Given problem:
Select and copy each line in the items below that includes the string "badge".

[Collection entries]
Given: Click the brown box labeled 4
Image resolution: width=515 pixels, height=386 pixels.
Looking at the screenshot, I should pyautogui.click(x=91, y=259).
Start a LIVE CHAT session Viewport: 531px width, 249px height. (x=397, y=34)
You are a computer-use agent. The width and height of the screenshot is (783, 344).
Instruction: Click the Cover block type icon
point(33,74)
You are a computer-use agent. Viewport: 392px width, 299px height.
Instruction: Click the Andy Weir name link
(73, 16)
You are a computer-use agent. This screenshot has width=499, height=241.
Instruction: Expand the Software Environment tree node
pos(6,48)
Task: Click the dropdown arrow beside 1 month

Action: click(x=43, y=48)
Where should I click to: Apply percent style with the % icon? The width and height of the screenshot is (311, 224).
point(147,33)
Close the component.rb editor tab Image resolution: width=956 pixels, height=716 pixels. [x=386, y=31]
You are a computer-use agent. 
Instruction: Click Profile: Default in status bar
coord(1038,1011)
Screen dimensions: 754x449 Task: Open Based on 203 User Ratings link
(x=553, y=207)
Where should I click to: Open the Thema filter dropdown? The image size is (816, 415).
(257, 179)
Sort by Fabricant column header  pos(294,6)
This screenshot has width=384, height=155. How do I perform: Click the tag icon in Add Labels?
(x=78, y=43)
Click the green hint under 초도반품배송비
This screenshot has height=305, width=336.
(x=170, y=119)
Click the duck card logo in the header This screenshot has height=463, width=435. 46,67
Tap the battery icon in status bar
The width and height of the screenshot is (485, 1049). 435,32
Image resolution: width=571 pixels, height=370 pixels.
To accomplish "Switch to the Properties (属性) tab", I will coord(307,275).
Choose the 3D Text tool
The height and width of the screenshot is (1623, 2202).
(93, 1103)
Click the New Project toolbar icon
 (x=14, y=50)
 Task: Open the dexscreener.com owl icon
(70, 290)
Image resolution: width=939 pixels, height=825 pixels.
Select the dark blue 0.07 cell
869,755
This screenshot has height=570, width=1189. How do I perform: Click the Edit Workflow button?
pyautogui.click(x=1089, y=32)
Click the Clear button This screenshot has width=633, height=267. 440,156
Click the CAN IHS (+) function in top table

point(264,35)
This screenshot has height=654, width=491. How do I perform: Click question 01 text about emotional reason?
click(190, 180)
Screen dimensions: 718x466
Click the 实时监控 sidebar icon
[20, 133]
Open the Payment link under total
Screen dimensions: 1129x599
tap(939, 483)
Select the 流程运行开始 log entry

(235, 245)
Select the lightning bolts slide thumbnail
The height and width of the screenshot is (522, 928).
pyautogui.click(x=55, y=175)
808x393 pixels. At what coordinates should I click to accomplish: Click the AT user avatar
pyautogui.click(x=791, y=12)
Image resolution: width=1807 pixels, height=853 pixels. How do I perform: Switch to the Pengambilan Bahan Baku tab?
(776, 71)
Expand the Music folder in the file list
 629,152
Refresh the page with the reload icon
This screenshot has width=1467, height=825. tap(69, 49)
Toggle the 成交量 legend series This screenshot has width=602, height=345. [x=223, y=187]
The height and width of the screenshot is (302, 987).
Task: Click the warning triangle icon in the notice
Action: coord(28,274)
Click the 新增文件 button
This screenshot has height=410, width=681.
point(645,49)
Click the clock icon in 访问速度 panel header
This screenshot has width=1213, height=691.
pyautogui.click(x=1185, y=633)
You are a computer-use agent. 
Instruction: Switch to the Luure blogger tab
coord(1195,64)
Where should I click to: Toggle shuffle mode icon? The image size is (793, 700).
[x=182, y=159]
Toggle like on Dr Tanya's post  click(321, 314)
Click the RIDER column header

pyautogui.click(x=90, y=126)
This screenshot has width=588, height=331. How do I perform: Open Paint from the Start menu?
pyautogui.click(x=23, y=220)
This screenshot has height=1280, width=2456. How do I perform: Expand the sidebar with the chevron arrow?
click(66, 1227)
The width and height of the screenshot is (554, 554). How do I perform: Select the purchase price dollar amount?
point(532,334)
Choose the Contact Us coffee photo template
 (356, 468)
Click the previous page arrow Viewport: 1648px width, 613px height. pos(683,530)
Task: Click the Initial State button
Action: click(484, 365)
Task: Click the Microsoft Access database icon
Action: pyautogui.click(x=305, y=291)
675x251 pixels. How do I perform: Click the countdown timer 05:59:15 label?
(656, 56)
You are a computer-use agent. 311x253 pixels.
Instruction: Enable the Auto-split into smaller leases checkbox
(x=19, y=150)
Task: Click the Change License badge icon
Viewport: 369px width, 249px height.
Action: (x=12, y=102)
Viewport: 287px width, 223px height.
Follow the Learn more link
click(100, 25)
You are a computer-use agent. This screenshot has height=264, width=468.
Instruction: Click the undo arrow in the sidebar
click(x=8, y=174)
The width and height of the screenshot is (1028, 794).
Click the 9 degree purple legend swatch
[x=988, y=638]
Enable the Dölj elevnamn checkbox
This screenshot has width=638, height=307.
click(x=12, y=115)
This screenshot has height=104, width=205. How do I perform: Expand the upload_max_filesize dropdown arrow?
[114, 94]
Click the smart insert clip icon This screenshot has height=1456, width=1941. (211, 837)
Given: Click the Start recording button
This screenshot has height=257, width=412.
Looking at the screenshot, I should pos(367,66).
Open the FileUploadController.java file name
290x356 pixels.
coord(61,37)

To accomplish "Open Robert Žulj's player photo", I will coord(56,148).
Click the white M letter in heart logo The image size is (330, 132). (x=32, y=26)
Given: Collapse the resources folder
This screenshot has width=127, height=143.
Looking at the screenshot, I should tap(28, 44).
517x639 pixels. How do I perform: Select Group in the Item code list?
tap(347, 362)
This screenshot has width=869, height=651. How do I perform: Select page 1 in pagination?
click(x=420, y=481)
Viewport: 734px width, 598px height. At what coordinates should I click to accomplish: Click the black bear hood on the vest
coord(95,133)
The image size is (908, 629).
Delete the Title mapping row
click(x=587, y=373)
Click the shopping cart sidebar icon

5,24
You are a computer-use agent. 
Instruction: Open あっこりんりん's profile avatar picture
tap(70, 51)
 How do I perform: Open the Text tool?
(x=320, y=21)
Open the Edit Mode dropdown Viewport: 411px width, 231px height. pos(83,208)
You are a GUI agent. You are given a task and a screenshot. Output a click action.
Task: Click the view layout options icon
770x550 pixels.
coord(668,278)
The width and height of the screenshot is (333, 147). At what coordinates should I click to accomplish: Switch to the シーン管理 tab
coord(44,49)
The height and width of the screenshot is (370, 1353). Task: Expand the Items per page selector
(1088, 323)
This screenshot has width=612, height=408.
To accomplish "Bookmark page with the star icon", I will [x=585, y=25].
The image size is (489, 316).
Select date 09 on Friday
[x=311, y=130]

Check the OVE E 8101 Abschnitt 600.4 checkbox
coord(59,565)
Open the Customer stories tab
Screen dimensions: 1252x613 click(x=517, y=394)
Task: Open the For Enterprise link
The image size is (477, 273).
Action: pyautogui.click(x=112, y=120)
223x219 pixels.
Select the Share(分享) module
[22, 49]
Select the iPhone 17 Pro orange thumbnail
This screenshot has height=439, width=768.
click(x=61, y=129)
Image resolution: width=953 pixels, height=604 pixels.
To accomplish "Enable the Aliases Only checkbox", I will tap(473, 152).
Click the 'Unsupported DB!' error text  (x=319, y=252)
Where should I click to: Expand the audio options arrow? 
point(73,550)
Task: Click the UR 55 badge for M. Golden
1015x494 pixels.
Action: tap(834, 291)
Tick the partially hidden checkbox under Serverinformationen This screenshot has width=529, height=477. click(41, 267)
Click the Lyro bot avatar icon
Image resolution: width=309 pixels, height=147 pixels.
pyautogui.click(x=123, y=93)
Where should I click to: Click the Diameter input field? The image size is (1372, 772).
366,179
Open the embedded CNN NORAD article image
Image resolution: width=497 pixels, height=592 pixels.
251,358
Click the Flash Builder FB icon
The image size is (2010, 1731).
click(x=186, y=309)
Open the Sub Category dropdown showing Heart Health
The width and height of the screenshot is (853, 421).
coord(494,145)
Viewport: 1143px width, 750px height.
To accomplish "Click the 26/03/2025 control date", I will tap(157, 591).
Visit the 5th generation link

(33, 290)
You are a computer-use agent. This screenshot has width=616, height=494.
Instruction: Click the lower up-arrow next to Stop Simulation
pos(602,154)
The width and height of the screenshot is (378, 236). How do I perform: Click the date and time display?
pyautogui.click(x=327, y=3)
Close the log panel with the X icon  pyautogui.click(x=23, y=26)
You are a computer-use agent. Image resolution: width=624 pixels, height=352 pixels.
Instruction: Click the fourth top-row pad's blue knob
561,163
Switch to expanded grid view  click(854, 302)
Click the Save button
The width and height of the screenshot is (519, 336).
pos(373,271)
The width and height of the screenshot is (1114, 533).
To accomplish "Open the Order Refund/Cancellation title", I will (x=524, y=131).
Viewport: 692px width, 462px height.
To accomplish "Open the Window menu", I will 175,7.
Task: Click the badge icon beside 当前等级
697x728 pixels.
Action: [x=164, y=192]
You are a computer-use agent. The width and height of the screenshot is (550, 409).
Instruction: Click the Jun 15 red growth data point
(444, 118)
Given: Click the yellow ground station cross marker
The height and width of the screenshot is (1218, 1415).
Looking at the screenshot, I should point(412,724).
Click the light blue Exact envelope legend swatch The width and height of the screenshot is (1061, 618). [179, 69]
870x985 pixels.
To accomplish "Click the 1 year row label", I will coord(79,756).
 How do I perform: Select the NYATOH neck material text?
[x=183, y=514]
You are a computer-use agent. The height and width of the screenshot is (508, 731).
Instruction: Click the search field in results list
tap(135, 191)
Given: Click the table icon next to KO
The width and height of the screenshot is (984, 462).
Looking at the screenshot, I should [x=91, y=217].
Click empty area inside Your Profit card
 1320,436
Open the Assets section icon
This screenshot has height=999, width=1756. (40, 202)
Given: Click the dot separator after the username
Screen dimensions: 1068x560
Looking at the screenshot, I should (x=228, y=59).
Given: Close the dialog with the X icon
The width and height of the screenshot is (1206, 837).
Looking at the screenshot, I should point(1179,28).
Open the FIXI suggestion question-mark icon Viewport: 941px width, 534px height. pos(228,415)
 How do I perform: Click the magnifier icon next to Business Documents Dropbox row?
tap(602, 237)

Final result:
Task: Click the Change License badge icon
Task: Click the UR 55 badge for M. Golden
Task: Click the badge icon beside 当前等级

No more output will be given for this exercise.